═══ Extrait choisi
Galerie de photos

L’exode

Extrait du récit de Mr Lecourt

Mai 1940, les Allemands ont envahi notre région et beaucoup de gens sont partis sur les routes à vélo, avec des charrettes attelées à des chevaux ou même à pied.
Nous avons aussi quitté notre village avec la nourriture, des couvertures et ce qu’il nous fallait pour vivre car nous ne savions pas exactement où nous allions. Je me rappelle vaguement cette période car j’avais à peine 5 ans. Ce sont nos parents qui nous ont raconté par la suite cette période de notre vie.

Mon père avait emprunté un vieux camion à gazogène à la scierie dans laquelle il était employé. Ce camion marchait aussi bien au bois qu’au charbon. Nous sommes donc tous montés dans ce camion avec quelques voisins.

Heureusement, ce jour-là il faisait un beau soleil car c’était un camion sans bâche.
══════
═══ Bloc de données
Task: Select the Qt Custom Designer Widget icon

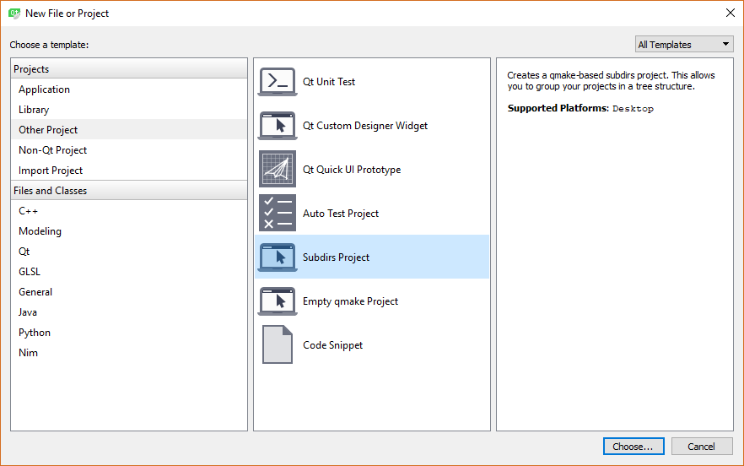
══════
**Travail à faire:**
1. Résume en deux phrases l'extrait sur l'exode.
2. D'après l'extrait sur l'exode, dis si chacune de ces affirmations est juste (oui ou non), en citant les mots de l'extrait qui le montrent : (a) L'auteur du récit avait environ dix ans en 1940. (b) Le camion pouvait rouler au bois comme au charbon. (c) Il pleuvait le jour du départ.
3. Poursuis l'extrait sur l'exode après sa dernière phrase.

**Les réponses:**
1. En mai 1940, après l'arrivée des Allemands dans la région, beaucoup de gens sont partis sur les routes, et la famille de Mr Lecourt a elle aussi quitté son village avec de la nourriture et des couvertures. Le père avait emprunté un vieux camion à gazogène à la scierie où il travaillait, et toute la famille y est montée avec quelques voisins.

2.
(a) Non : « j’avais à peine 5 ans ».
(b) Oui : « Ce camion marchait aussi bien au bois qu’au charbon. »
(c) Non : « ce jour-là il faisait un beau soleil ».

3.
Nous avions parcouru pas mal de kilomètres quand on a trouvé une ferme pour y passer la nuit. Les fermiers nous ont fourni un peu de nourriture, on était quand même quatre enfants avec une petite sœur de quelques mois qui était malade et elle était couchée dans une resse en osier (grands paniers creux).

(…) Nous voici de nouveau engagés sur les routes de France. C’était vraiment impressionnant car nous n’étions pas les seuls à nous sauver. Il y avait ainsi des personnes âgées, des enfants, des femmes et enfin des familles entières qui s’entraidaient surtout quand il y avait des enfants.

Des soldats français nous aidaient de leur mieux en se sauvant eux aussi… Une vraie débâcle !

Un après-midi des avions de chasse allemands passaient au-dessus de nous à basse altitude et puis s’éloignaient pour revenir un moment après en volant en rase motte pour nous mitrailler.

Tout le monde descendait des charrettes et des voitures pour aller se cacher dans le fossé. J’avais certes 5 ans mais je m’en rappelle, c’est resté gravé dans ma tête.

J’entends encore les balles siffler. Mes parents nous ont cachés dans le fossé en nous protégeant du mieux qu’ils pouvaient. Heureusement que nous n’étions pas cachés sous les véhicules car la plupart avait pris feu.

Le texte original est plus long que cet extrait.